Restate the listing below with no word altered.

───── RECORDS FOR THIS TASK ─────

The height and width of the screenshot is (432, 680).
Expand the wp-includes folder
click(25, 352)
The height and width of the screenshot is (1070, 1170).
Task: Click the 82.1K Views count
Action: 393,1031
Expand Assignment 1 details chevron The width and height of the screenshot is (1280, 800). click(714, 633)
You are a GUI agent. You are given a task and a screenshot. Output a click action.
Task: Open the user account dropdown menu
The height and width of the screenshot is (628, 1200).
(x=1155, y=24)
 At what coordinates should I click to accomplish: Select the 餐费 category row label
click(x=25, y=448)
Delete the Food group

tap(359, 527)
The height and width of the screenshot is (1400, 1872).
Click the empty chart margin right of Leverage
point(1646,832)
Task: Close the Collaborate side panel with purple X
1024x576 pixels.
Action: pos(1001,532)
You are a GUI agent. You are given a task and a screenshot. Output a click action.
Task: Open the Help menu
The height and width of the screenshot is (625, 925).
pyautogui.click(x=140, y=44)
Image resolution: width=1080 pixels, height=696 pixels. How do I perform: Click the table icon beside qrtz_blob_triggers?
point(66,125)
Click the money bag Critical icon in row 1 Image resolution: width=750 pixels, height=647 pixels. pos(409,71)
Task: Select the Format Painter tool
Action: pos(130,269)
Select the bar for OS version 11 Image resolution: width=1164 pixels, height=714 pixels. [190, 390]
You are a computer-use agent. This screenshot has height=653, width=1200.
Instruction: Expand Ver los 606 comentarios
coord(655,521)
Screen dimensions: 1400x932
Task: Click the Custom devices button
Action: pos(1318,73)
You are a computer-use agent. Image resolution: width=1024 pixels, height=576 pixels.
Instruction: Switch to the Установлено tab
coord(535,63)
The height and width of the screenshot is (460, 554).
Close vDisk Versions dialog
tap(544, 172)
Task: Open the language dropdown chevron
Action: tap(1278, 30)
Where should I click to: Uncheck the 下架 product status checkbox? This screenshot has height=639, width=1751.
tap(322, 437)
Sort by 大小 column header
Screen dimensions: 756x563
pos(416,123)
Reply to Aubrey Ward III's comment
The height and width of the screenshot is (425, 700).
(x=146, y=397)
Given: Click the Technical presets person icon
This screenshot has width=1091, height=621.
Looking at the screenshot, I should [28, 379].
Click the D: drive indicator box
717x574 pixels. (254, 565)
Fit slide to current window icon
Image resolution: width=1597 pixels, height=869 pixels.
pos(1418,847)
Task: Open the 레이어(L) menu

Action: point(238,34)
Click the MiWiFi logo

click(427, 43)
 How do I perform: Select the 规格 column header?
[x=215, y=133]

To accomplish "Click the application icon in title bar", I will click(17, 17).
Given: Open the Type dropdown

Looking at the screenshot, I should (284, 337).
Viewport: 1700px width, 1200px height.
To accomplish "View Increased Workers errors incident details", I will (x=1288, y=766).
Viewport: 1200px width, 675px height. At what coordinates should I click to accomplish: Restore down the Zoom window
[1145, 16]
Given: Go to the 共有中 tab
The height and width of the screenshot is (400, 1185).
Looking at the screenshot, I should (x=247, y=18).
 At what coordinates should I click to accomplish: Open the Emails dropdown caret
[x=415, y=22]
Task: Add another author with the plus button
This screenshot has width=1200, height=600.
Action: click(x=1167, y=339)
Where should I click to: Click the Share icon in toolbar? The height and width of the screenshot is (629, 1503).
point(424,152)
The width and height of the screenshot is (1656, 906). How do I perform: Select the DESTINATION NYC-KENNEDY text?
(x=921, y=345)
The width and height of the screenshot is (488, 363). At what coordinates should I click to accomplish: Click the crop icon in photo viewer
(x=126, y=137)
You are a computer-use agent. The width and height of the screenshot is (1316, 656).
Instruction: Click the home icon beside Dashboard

─────

• SOLVED EXERCISE:
The height and width of the screenshot is (432, 680).
Expand the wp-includes folder
click(25, 352)
The height and width of the screenshot is (1070, 1170).
Task: Click the 82.1K Views count
Action: 393,1031
Expand Assignment 1 details chevron The width and height of the screenshot is (1280, 800). click(714, 633)
You are a GUI agent. You are given a task and a screenshot. Output a click action.
Task: Open the user account dropdown menu
The height and width of the screenshot is (628, 1200).
(x=1155, y=24)
 At what coordinates should I click to accomplish: Select the 餐费 category row label
click(x=25, y=448)
Delete the Food group

tap(359, 527)
The height and width of the screenshot is (1400, 1872).
Click the empty chart margin right of Leverage
point(1646,832)
Task: Close the Collaborate side panel with purple X
1024x576 pixels.
Action: pos(1001,532)
You are a GUI agent. You are given a task and a screenshot. Output a click action.
Task: Open the Help menu
The height and width of the screenshot is (625, 925).
pyautogui.click(x=140, y=44)
Image resolution: width=1080 pixels, height=696 pixels. How do I perform: Click the table icon beside qrtz_blob_triggers?
point(66,125)
Click the money bag Critical icon in row 1 Image resolution: width=750 pixels, height=647 pixels. pos(409,71)
Task: Select the Format Painter tool
Action: pos(130,269)
Select the bar for OS version 11 Image resolution: width=1164 pixels, height=714 pixels. [190, 390]
You are a computer-use agent. This screenshot has height=653, width=1200.
Instruction: Expand Ver los 606 comentarios
coord(655,521)
Screen dimensions: 1400x932
Task: Click the Custom devices button
Action: pos(1318,73)
You are a computer-use agent. Image resolution: width=1024 pixels, height=576 pixels.
Instruction: Switch to the Установлено tab
coord(535,63)
The height and width of the screenshot is (460, 554).
Close vDisk Versions dialog
tap(544, 172)
Task: Open the language dropdown chevron
Action: tap(1278, 30)
Where should I click to: Uncheck the 下架 product status checkbox? This screenshot has height=639, width=1751.
tap(322, 437)
Sort by 大小 column header
Screen dimensions: 756x563
pos(416,123)
Reply to Aubrey Ward III's comment
The height and width of the screenshot is (425, 700).
(x=146, y=397)
Given: Click the Technical presets person icon
This screenshot has width=1091, height=621.
Looking at the screenshot, I should [28, 379].
Click the D: drive indicator box
717x574 pixels. (254, 565)
Fit slide to current window icon
Image resolution: width=1597 pixels, height=869 pixels.
pos(1418,847)
Task: Open the 레이어(L) menu

Action: point(238,34)
Click the MiWiFi logo

click(427, 43)
 How do I perform: Select the 规格 column header?
[x=215, y=133]

To accomplish "Click the application icon in title bar", I will click(17, 17).
Given: Open the Type dropdown

Looking at the screenshot, I should (284, 337).
Viewport: 1700px width, 1200px height.
To accomplish "View Increased Workers errors incident details", I will (x=1288, y=766).
Viewport: 1200px width, 675px height. At what coordinates should I click to accomplish: Restore down the Zoom window
[1145, 16]
Given: Go to the 共有中 tab
The height and width of the screenshot is (400, 1185).
Looking at the screenshot, I should (x=247, y=18).
 At what coordinates should I click to accomplish: Open the Emails dropdown caret
[x=415, y=22]
Task: Add another author with the plus button
This screenshot has width=1200, height=600.
Action: click(x=1167, y=339)
Where should I click to: Click the Share icon in toolbar? The height and width of the screenshot is (629, 1503).
point(424,152)
The width and height of the screenshot is (1656, 906). How do I perform: Select the DESTINATION NYC-KENNEDY text?
(x=921, y=345)
The width and height of the screenshot is (488, 363). At what coordinates should I click to accomplish: Click the crop icon in photo viewer
(x=126, y=137)
You are a computer-use agent. The width and height of the screenshot is (1316, 656).
Instruction: Click the home icon beside Dashboard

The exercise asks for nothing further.